President Donald Trump said Sunday he has authorized the release of oil from the U.S. strategic petroleum reserve after attacks on key production facilities in Saudi Arabia cut the kingdom's crude production by half.
Trump said oil would be released if needed to keep the market well supplied. The president also said that he has informed the appropriate agencies to expedite the approval of oil pipelines still in the permitting process in Texas and other states.
Saudi Arabia's national oil company, Aramco, was forced to cut its production by 5.7 million barrels per day or about 50% after a series of drone strikes hit the heart of the kingdom's oil production. The world's largest oil processing facility and Saudi's second-largest oil field were hit in the attacks.
In August, Saudi Arabia produced 9.85 million barrels per day, according to the latest figures from the U.S. Energy Information Administration. Four million barrels per day of Saudi oil exports go to Asia, while the U.S. imports about 600,000 barrels.

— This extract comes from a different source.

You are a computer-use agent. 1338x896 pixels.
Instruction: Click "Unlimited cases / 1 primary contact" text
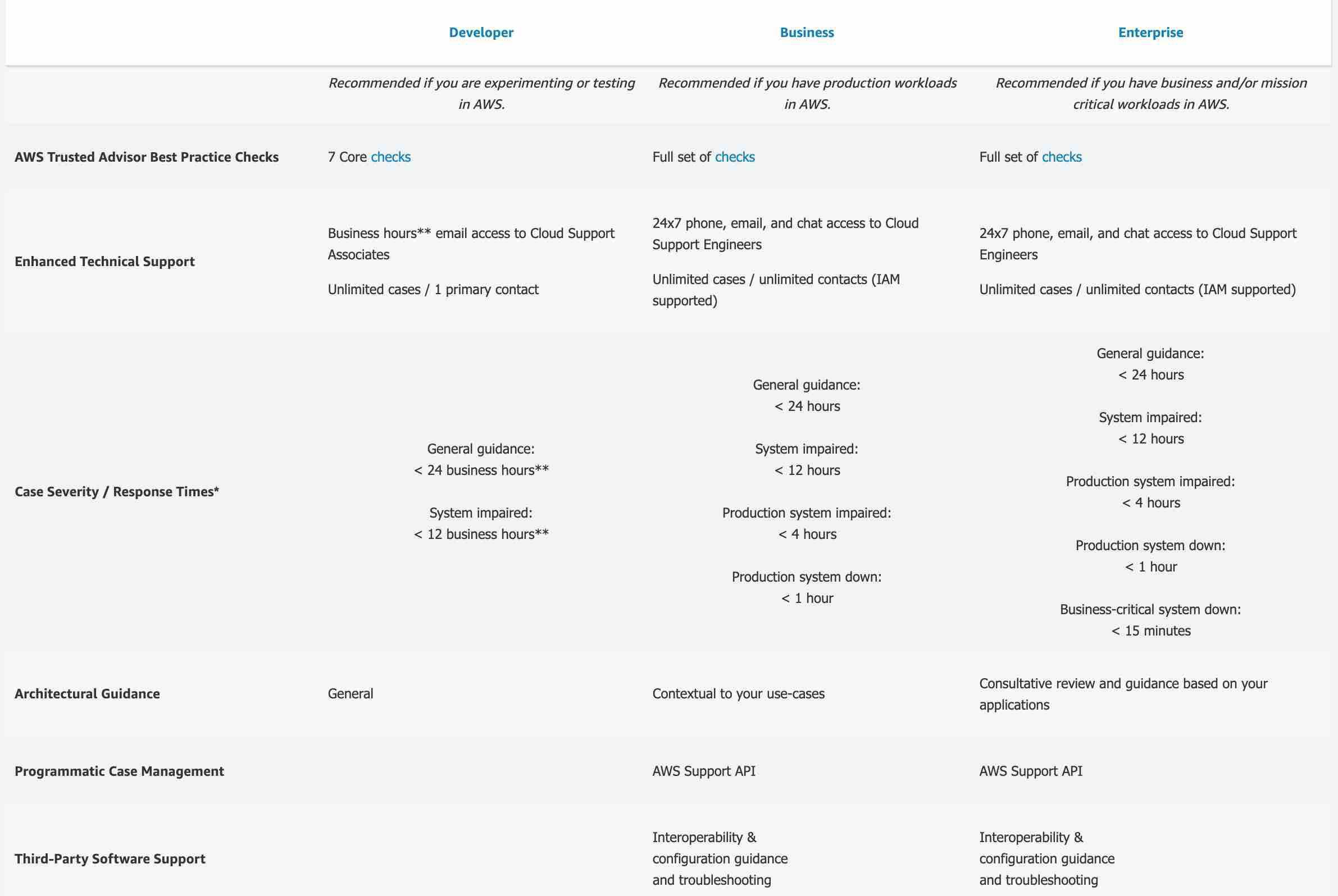433,290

The biggest importers in Asia are China at 1.3 million barrels and Japan at 1.2 million barrels.
The Saudi government has not yet given an official timeline for when production will return to normal. According to The Wall Street Journal, Aramco expects to restore about a third of the lost oil output on Monday.
Crude futures jumped sharply at the open Sunday. U.S. West Texas Intermediate popped by $6.45, or 11.6%, to $61.29 per barrel. Brent soared $7.79, or 13% to $68.04.
Yemen's Houthi rebels claimed responsibility for the attacks, but the U.S. pointed the finger at Iran. Secretary of State Mike Pompeo accused Tehran of launching "an unprecedented attack on the world's energy supply." He said there is no evidence the attacks came from Yemen.
Iran's foreign ministry dismissed Pompeo's allegations as "meaningless," "not comprehensible" and "pointless." Foreign Minister Javad Zarif called on the Trump administration to hold talks.